Study text:
:::

Sciences Po Transatlantic Research Fund
The Sciences Po Transatlantic Research Fund (Sciences Po TRF) aims to encourage Sciences Po researchers to engage in transatlantic dialogue and collaboration with peers in any U.S. university. Our ambition is to amplify Sciences Po transatlantic collaboration through research.
Make a gift to the Sciences Po Transatlantic Research Fund
2025 Sciences Po Transatlantic Research Fund Call for Proposals
Details to be announced soon
Laureates of the 2024 TRF Call for Proposals
Hélène Le Bail will collaborate with Duy Linh Nguyen from Columbia School of Journalism and Khatharya Um from UC Berkeley on a project titled Southeast Asian Exiles Fifty Years On: Memory, Integration, and Transatlantic Perspectives. It examines the destinies of refugees and their descendants from Cambodia, Laos, and Vietnam, 50 years after their exile. The research focuses on how these communities have built their lives in France and in the United States. It considers the extent to which their experiences differ in each country, how they contribute to writing their own history and the construction of collective memory. The project will include a twin-conference and a publication bringing together academics, activists, and artists to foster dialogue and deepen understanding of Southeast Asian exile experiences across generations and countries.
Roland Marchal, Rachel Beatty Ried, Department of Government Cornell University, and William Reno, Department of Political Science Northwestern University will collaborate on the project: Searching for citizenship? How Sahelian (and other) conflicts are reshaping the status of people and communities. The research investigates how military coups, extremist violence, and civil wars are reshaping conceptions of citizenship in the Sahel. By focusing on areas where the state no longer exerts a monopoly on force, the project explores how communities redefine their relationship to the state, respond to insecurity, and reconfigure social hierarchies. This conference will set new agendas at the interface of research and policy to address democratic rights and citizenship strategies in an environment of conflict and insecurity emanating from within the state and from without.

:::

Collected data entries
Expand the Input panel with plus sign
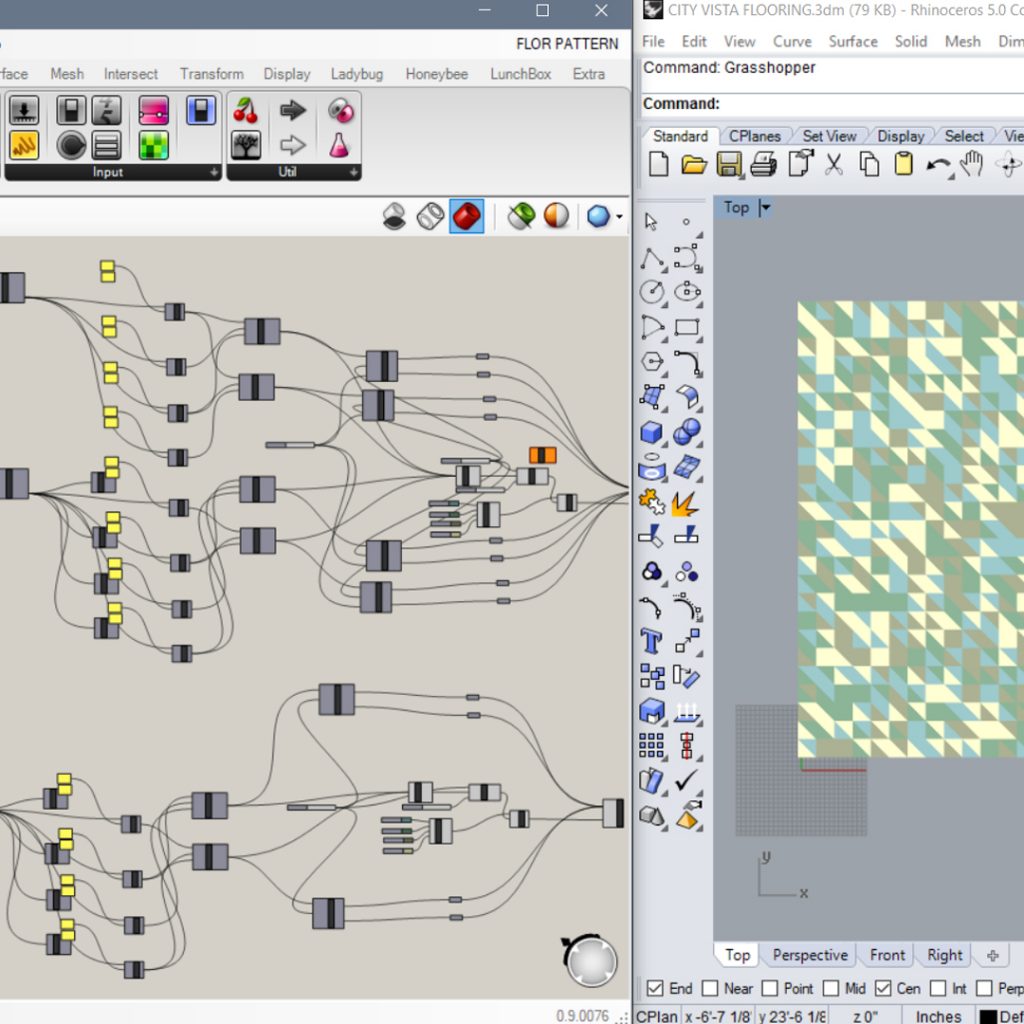1024x1024 pixels. click(x=214, y=172)
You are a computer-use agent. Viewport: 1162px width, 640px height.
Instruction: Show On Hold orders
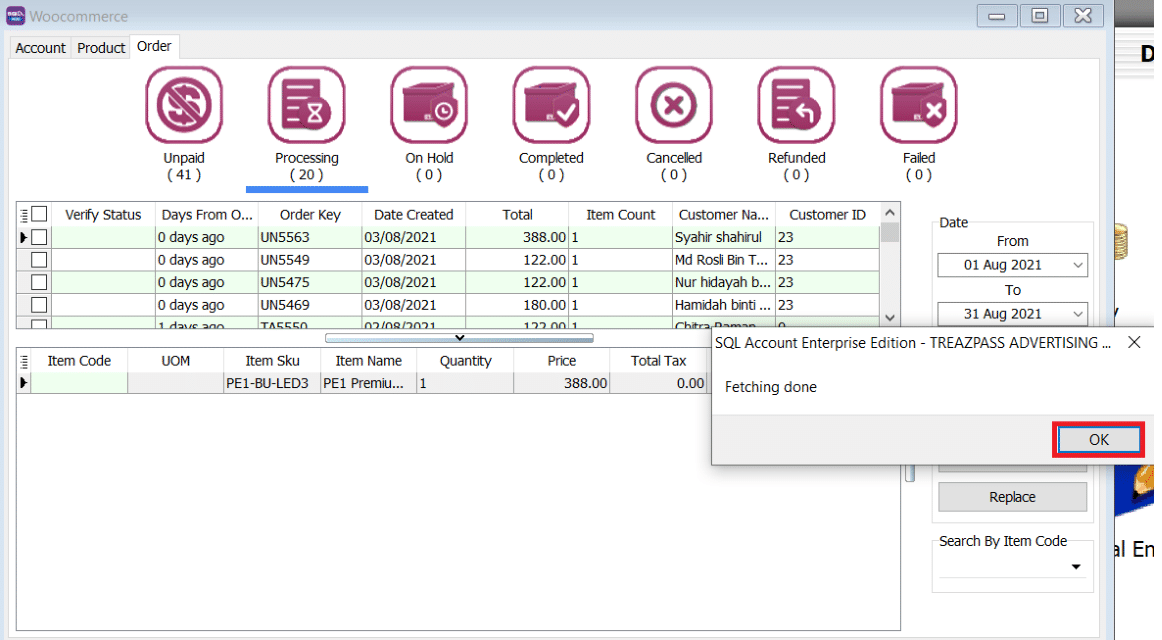429,105
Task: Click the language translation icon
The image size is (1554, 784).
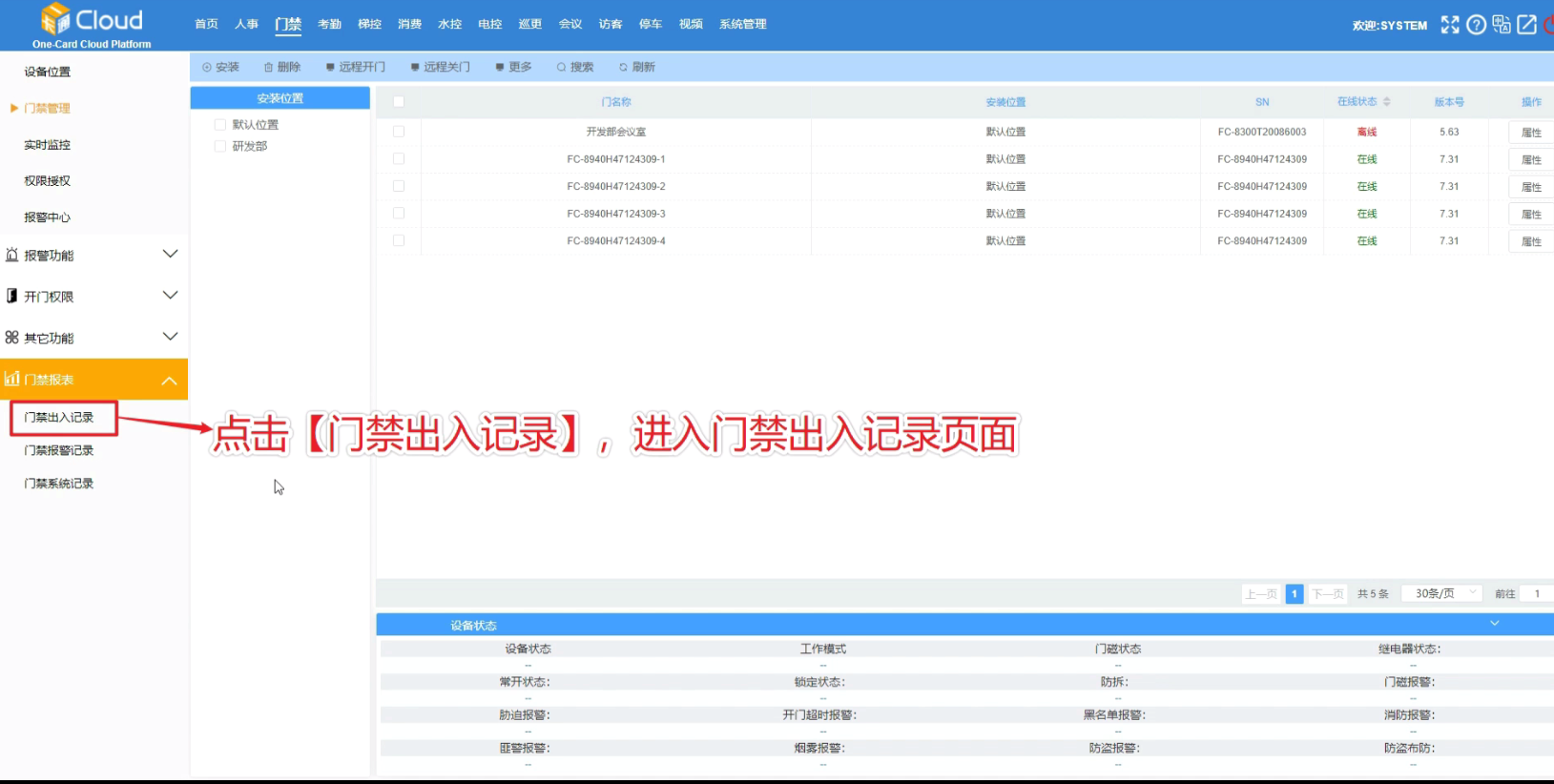Action: (x=1502, y=25)
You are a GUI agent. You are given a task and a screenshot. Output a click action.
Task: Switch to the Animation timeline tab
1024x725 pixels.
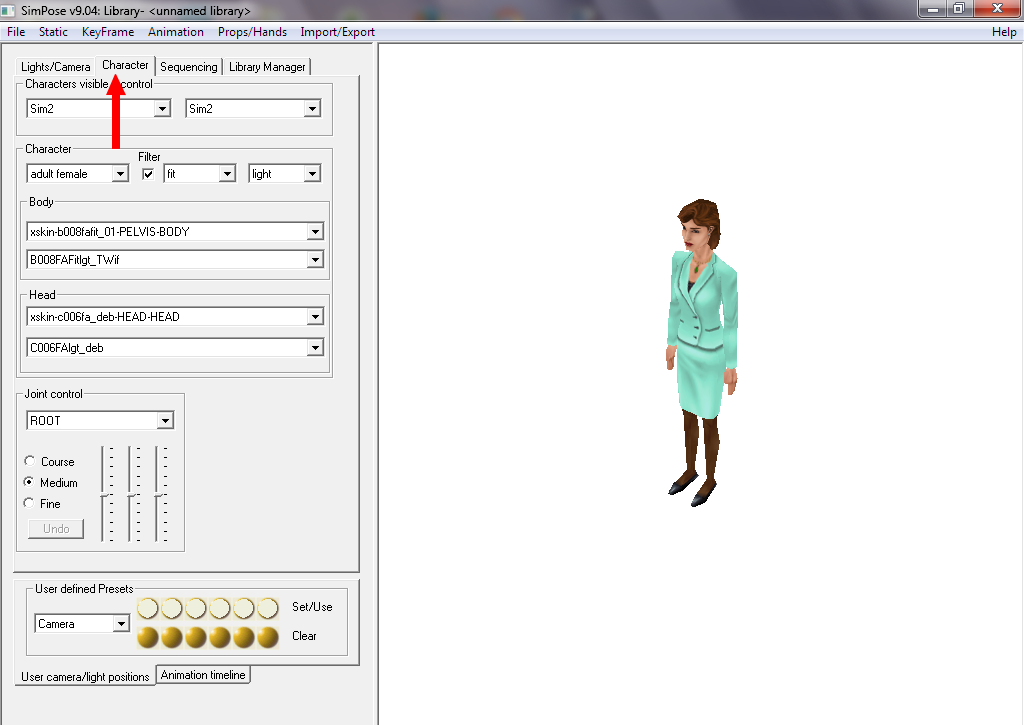[203, 675]
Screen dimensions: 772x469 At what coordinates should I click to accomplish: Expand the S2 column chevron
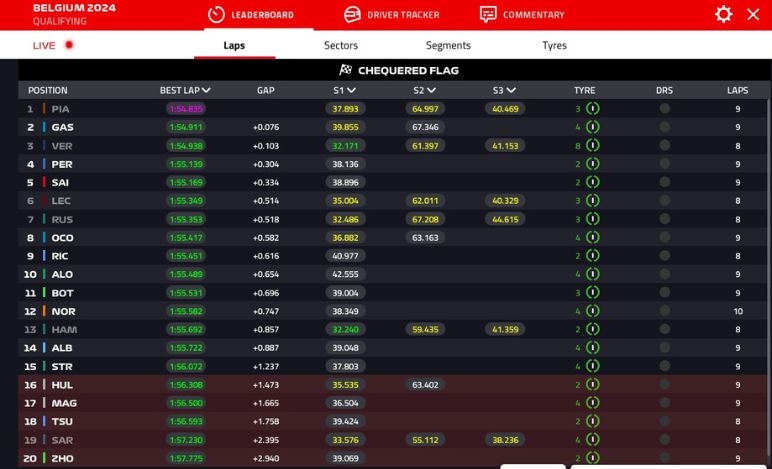431,90
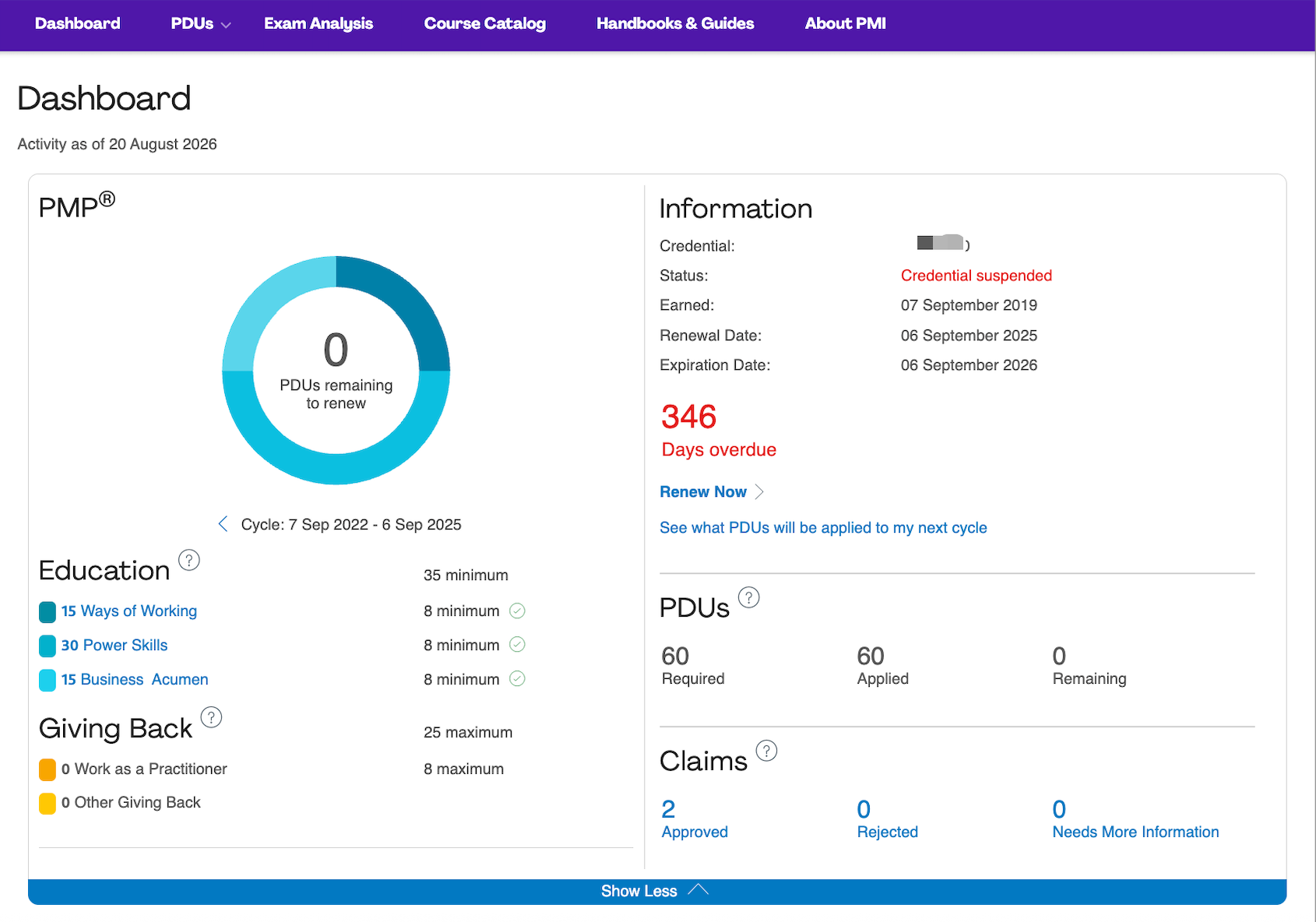Viewport: 1316px width, 922px height.
Task: Open the 15 Ways of Working link
Action: [x=129, y=611]
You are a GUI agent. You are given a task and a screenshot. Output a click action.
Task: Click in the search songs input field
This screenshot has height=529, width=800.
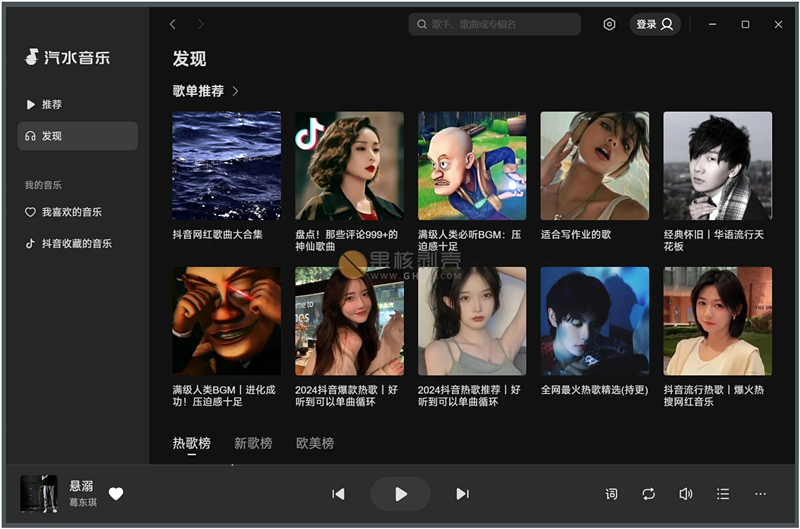tap(500, 24)
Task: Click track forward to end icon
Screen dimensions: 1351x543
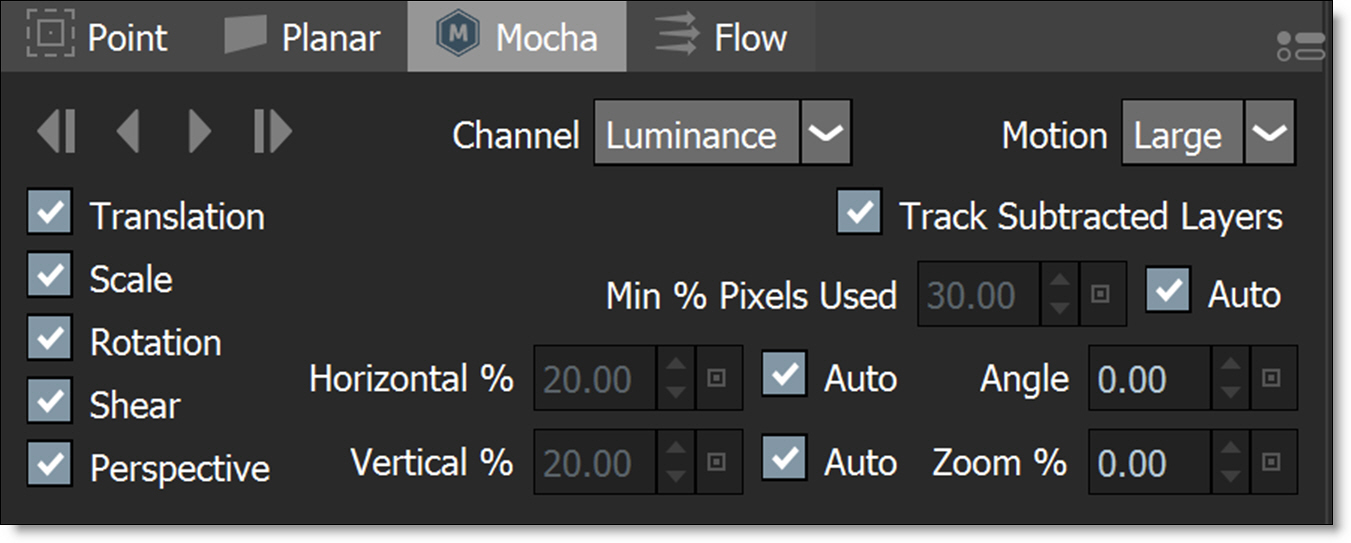Action: tap(272, 133)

:::

What needs to be done: Continue the text about the Sciences Po Transatlantic Research Fund from the point where it stops. The listing isn't needed here.

Reply to the task:
Suzanna Khalifa and Adam Osman, Department of Economics University of Illinois at Urbana-Champaign will conduct a research project titled Ending Female Genital Cutting: Informing Preferences and Decisions. It will examine the role of information in shifting social norms and reducing the prevalence of female genital cutting in Egypt. This project includes random trials to explore the questions of whether providing young men with accurate information about the health risks of female genital cutting can alter their marriage preferences, and whether informing mothers about shifting marriage market dynamics can influence their decisions regarding their daughters’ status. The research aims to generate new evidence on the intersection of gender, social norms, and economic incentives in driving harmful practices with both academic and policy implications.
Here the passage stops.